ゆずりゆずられ
俺は道尾譲。二十四歳のサラリーマン。
時刻は夜の八時。残業を終え住宅街の細い夜道を歩いている。
帰ったら飯を食ってちょっとゲームをやって、風呂に入って寝よう。
そんな事を考えていると、前から一人の女性が歩いてくる。
黒のロングヘアーにベージュのスーツ。歳は俺と同じか少し上くらいに見える。
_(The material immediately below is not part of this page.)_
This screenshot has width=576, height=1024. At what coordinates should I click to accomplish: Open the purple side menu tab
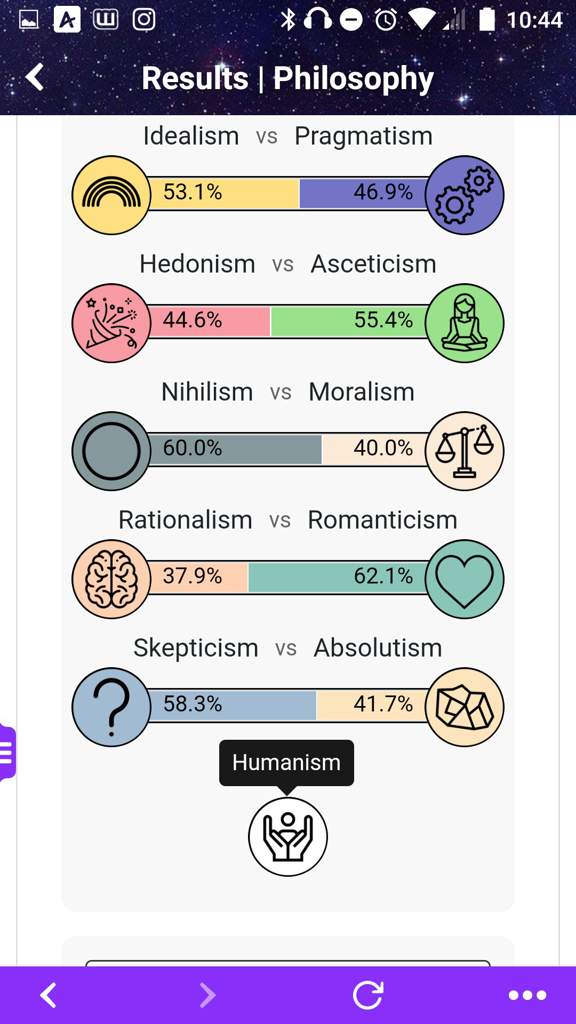tap(7, 752)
俺と同じ残業帰りだろうか。
二人の距離はどんどん縮まるが、進路がかぶっているためこのままだとぶつかってしまう。
俺はさりげなく右に動き、彼女に道をゆずる。
ところが、彼女も同じ方向に動き再び進路がかぶる。
こういうことは時々起こるが、なかなか気まずいものである。
しかし、これまでに何人もの人に道を譲ってきた俺には培われた対応力がある。
恐らく次に彼女はこちらから見て左に動くだろう。
そう予測した俺は、あえてさらに右へと移動する。
ところがどうだろう。彼女も右へと移動したではないか。
もしかしたら彼女も俺と同じユズラーなのかもしれない。
俺が次に大きく左に動くと彼女もそうする。
右にフェイントを入れ、さらに左に動くと彼女もそうする。
互いに相手の動きを見てやっているわけではない。一ミリもズレることなく、全く同時に同じ動きをするのだ。
道の真ん中に立ちすくむ俺たちは、何かを悟ったかのように見つめ合う。
そして互いに歩を進め、体が触れ合う距離まで近づくと両手を広げ、強く抱きしめ合っていた。
それから一年後。俺達は夫婦になった。
この人となら、すれ違うことなくずっと同じ道を歩んで行けると思ったから。
まあ……ぶつかり合うことも多いけどね。
おわり
お読みいただきありがとうございました。